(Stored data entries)
BEGIN

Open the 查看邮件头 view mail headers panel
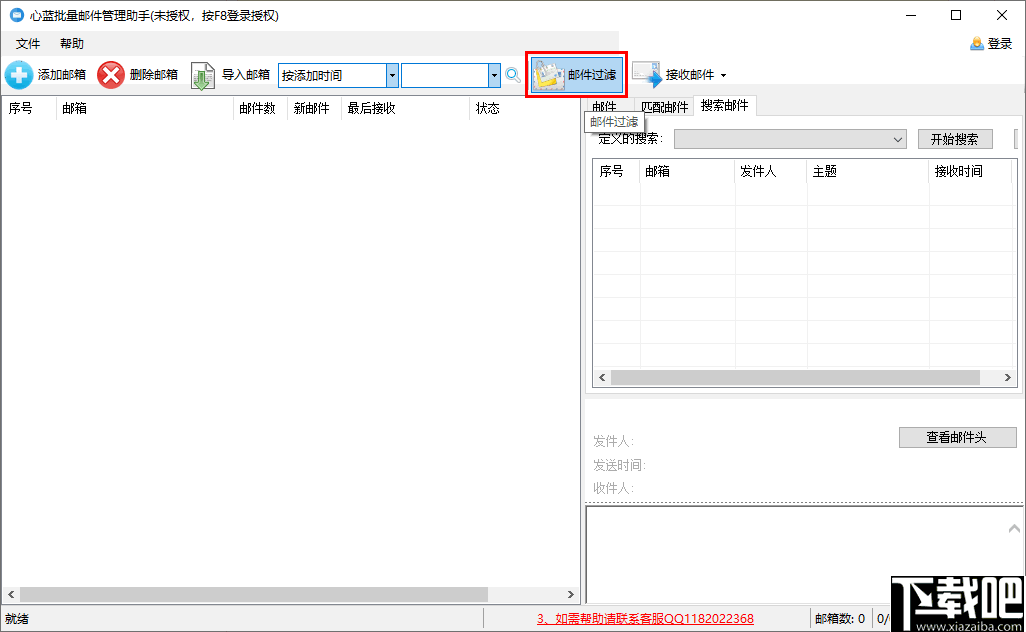Viewport: 1026px width, 632px height. click(956, 437)
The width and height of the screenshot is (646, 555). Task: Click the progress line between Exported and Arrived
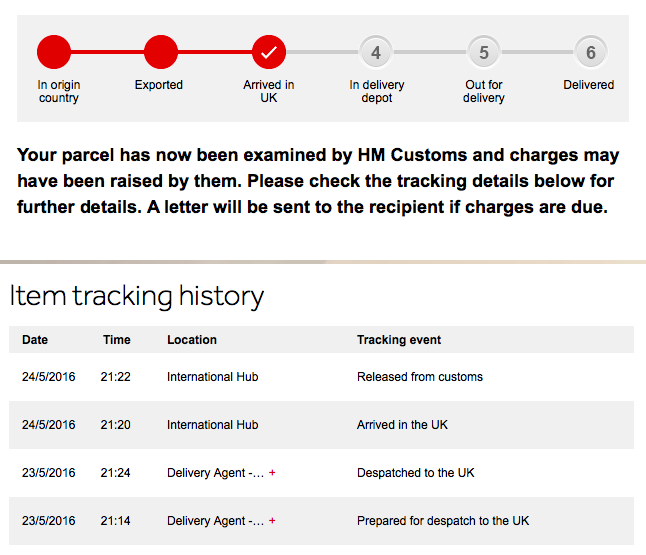(x=215, y=52)
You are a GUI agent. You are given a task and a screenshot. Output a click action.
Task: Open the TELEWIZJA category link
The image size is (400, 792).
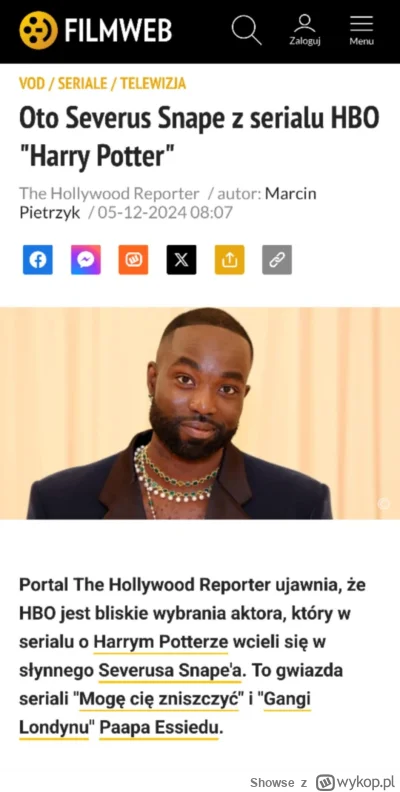tap(153, 83)
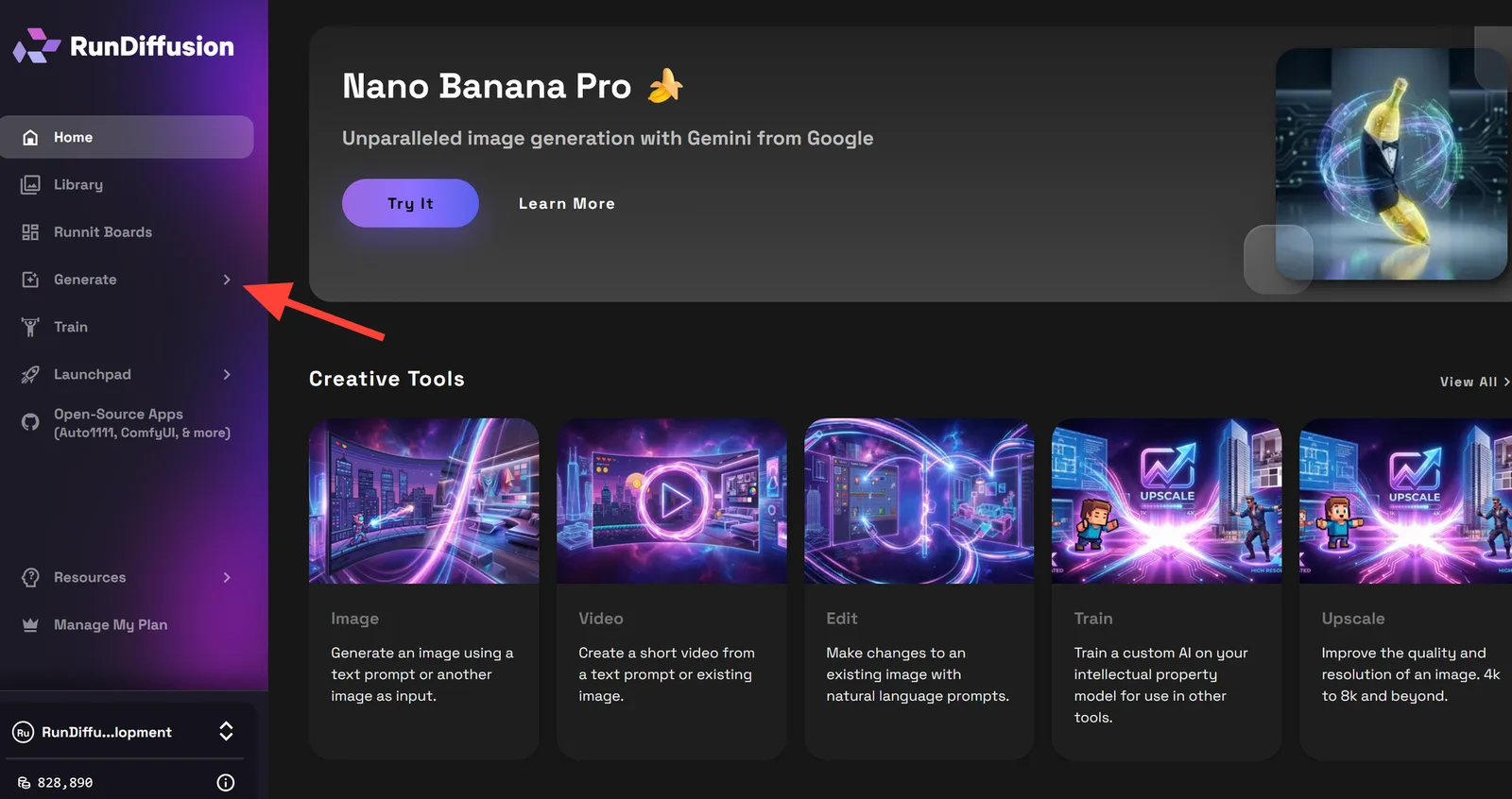1512x799 pixels.
Task: Open the Video tool card thumbnail
Action: pyautogui.click(x=672, y=501)
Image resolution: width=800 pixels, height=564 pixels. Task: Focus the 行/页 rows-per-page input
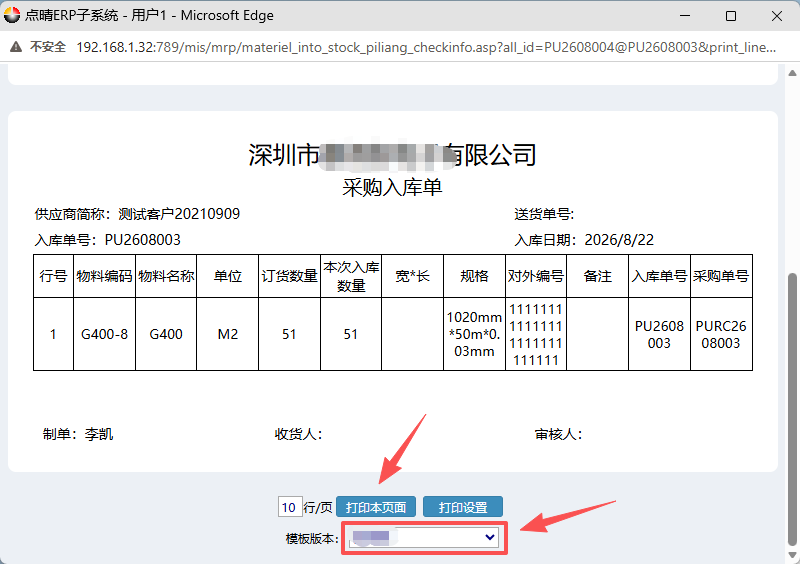pos(290,507)
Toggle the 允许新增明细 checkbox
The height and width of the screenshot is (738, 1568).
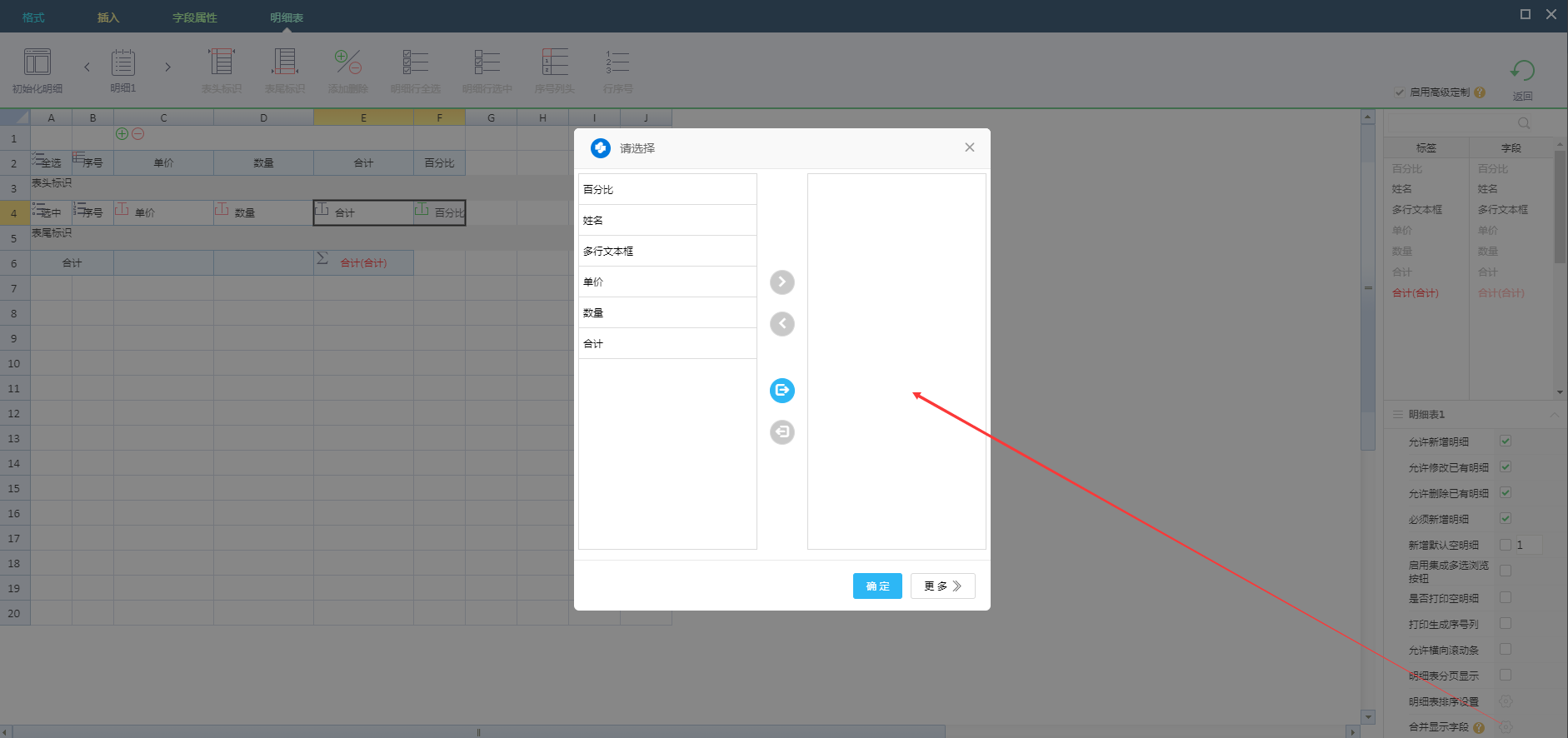tap(1506, 441)
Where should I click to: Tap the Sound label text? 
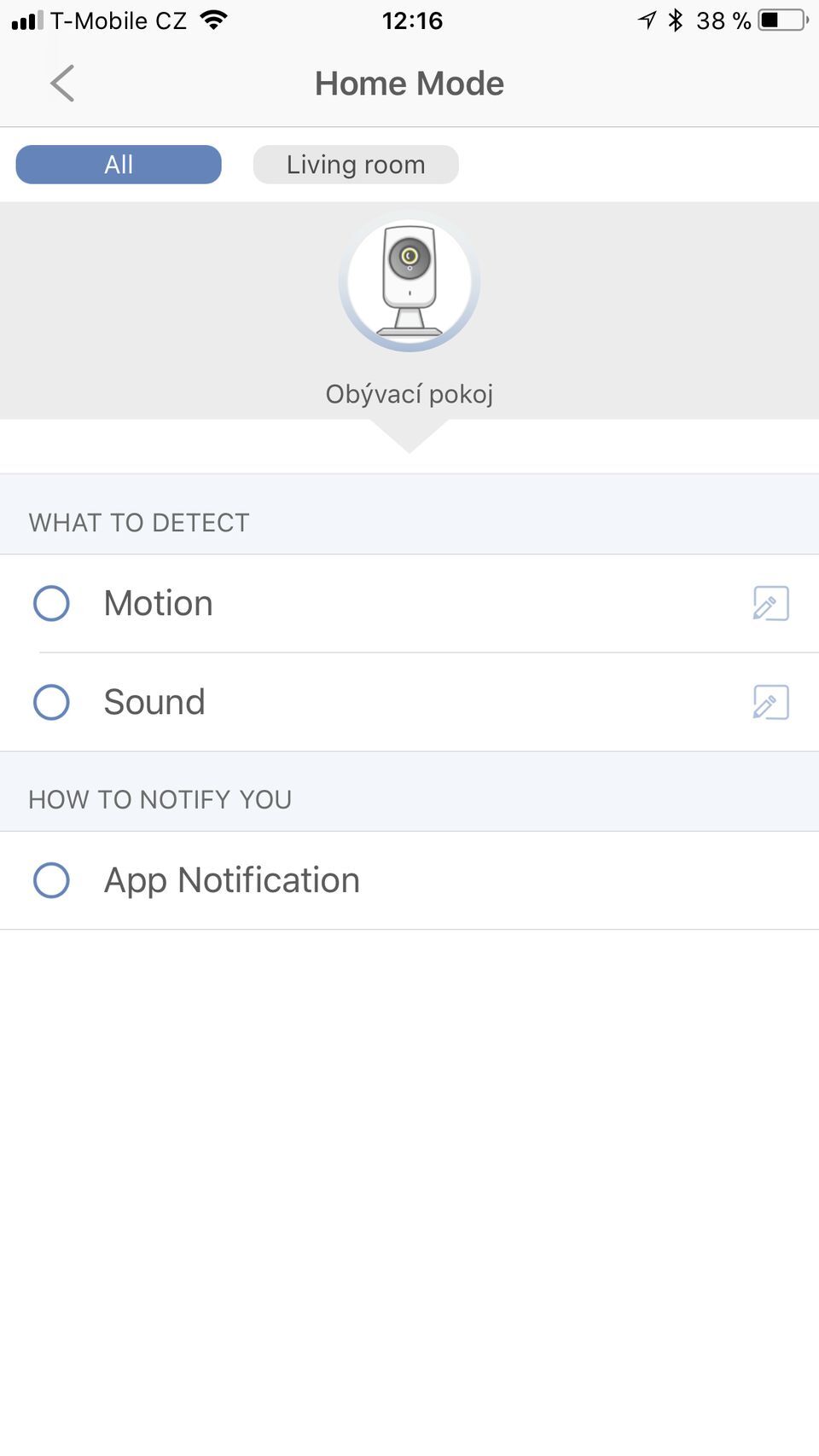tap(154, 703)
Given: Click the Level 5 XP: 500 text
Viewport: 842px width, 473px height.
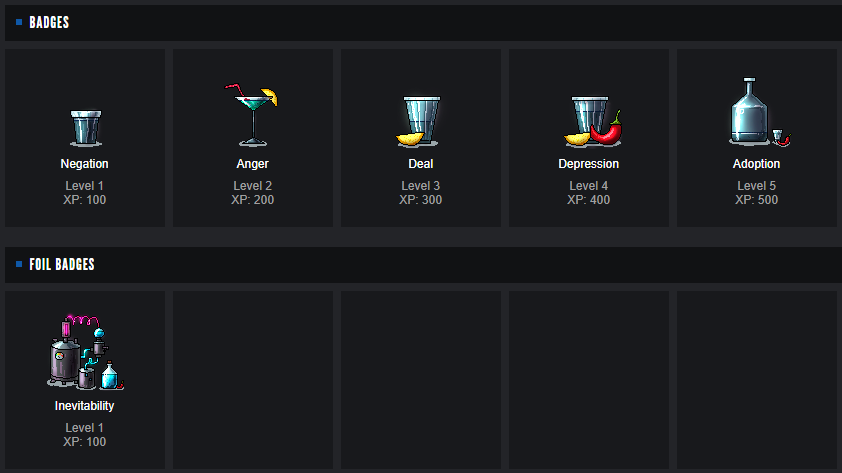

END

→ **Assignment**
Start with the line above containing "You are a GUI" and end with the line containing "Toggle the 允许新增明细 checkbox". Set down that stretch exactly, without any pictures.

→ **Task solution**
You are a GUI agent. You are given a task and a screenshot. Output a click action.
Task: Open the TELEWIZJA category link
The image size is (400, 792).
tap(153, 83)
1512x799 pixels.
Task: Open the Video tool card thumbnail
Action: pyautogui.click(x=672, y=501)
Image resolution: width=800 pixels, height=564 pixels. Task: Focus the 行/页 rows-per-page input
pos(290,507)
Toggle the 允许新增明细 checkbox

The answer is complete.